Emotions play a big role in how we make financial decisions. So if considering life insurance brings difficult emotions to the surface you might avoid taking out a policy, even if you think you need it.

“Thinking about our own mortality, or those of our loved ones, falls firmly in the realm of uncomfortable emotions, and so we tend to put things off, avoid the topic or convince ourselves we are too busy and can do it later,” says Hayley Tink, founder of Lifesage, a company that helps people to understand their financial beliefs and behaviours at key transition points in their lives.

Here’s how acknowledging your emotions can be a first step towards making this type of important decision – and a few tips on how you might approach it.

What emotions can life insurance evoke?

Life insurance might make you feel some degree of sadness, worry, fear or anxiety just thinking about it. There are a few potential reasons:

We don’t like to think about death and dying

Considering life insurance can mean confronting an uncomfortable reality: that one day we’re going to die and leave the people we love behind. This could cause anything from a barely perceptible feeling of sadness and disquiet to a more intense anxiety or even a phobia (thanatophobia). This might make decisions about life insurance overwhelming or at the very least, unappealing.

But it’s not only thoughts about our own death. Losing a loved one can be a trigger for getting life insurance, but this can also cause sadness, grief and distress by association ‒ especially for someone who is recently bereaved.

Kathryn Knowles, managing director at insurance advisory firm Cura, has seen first-hand how emotions affect how people approach this type of cover.

“Life insurance is often an emotional decision,” Knowles says. “We are talking about ourselves or our loved ones dying. This is a part of reality that many of us want to avoid thinking about. With life insurance, there is no escape. We are talking about death, potentially terminal illnesses too, that brings in a whole additional range of emotions.”

Worries about your health or lifestyle

When you apply for life insurance, providers typically ask health and lifestyle questions. These can include specifics about alcohol intake, your weight and whether you smoke. This might lead to a fear you’ll be judged or defensiveness about your habits. Or you may be worried about the possibility of being asked to have a medical to be accepted, perhaps because this led to you being turned down in the past.
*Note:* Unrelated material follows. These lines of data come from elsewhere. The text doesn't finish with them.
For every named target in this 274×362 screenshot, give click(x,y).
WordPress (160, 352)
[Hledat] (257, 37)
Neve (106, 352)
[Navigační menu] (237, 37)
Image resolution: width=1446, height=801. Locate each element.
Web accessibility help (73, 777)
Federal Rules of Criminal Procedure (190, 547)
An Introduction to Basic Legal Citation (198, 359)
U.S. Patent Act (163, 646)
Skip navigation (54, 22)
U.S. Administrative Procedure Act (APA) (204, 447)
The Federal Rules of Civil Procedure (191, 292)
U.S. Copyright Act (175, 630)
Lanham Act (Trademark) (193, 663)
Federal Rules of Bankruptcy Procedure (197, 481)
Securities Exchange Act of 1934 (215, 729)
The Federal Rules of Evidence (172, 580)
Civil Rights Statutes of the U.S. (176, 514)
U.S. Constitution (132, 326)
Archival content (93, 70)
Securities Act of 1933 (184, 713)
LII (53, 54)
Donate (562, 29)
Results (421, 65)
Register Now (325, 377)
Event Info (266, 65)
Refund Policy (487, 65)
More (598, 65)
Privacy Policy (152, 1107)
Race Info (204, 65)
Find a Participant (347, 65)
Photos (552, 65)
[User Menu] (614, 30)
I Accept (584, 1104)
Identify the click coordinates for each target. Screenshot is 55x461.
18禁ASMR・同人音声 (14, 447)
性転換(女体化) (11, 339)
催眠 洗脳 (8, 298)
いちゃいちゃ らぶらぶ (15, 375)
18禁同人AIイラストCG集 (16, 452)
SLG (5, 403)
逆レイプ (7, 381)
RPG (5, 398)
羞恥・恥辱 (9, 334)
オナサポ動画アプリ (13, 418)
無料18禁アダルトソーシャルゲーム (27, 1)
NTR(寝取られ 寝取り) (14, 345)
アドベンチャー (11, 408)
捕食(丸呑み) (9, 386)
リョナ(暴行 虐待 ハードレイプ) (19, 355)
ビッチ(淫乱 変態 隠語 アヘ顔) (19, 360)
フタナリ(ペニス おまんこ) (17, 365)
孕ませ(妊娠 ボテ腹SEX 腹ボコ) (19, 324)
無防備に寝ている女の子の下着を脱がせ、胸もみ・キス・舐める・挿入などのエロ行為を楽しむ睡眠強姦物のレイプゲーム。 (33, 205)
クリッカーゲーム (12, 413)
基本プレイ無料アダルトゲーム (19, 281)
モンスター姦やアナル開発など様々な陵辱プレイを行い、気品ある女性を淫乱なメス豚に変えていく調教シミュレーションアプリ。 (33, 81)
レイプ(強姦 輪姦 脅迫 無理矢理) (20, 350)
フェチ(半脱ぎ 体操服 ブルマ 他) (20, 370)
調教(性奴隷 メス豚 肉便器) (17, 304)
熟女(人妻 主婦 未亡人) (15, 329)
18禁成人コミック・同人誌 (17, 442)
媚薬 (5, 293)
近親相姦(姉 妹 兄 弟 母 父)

Finding the whole concept overwhelming

There may also be wider issues that leave us feeling confused or lacking in confidence about making financial decisions

This may not be helped by the language of life insurance, which can be alienating and off-putting. Terms such as ‘terminal illness benefit’, ‘pre-existing conditions’, and suicide clauses – along with naming your beneficiaries, considering funeral costs and working out your cover amount – might be enough to make you hit the application exit button.

How can you work through your emotions?

Emotions aren’t a bad thing; they can provide us with useful information when we’re making decisions. But if you think they might be holding you back, these tactics might help:

Focus on the whole point of life insurance

It might help to focus on the people you care about, who you’re looking to protect financially, and the positive milestones that make you consider life insurance in the first place. Events that spark celebrations, such as buying a home and having children, can be reasons to consider cover.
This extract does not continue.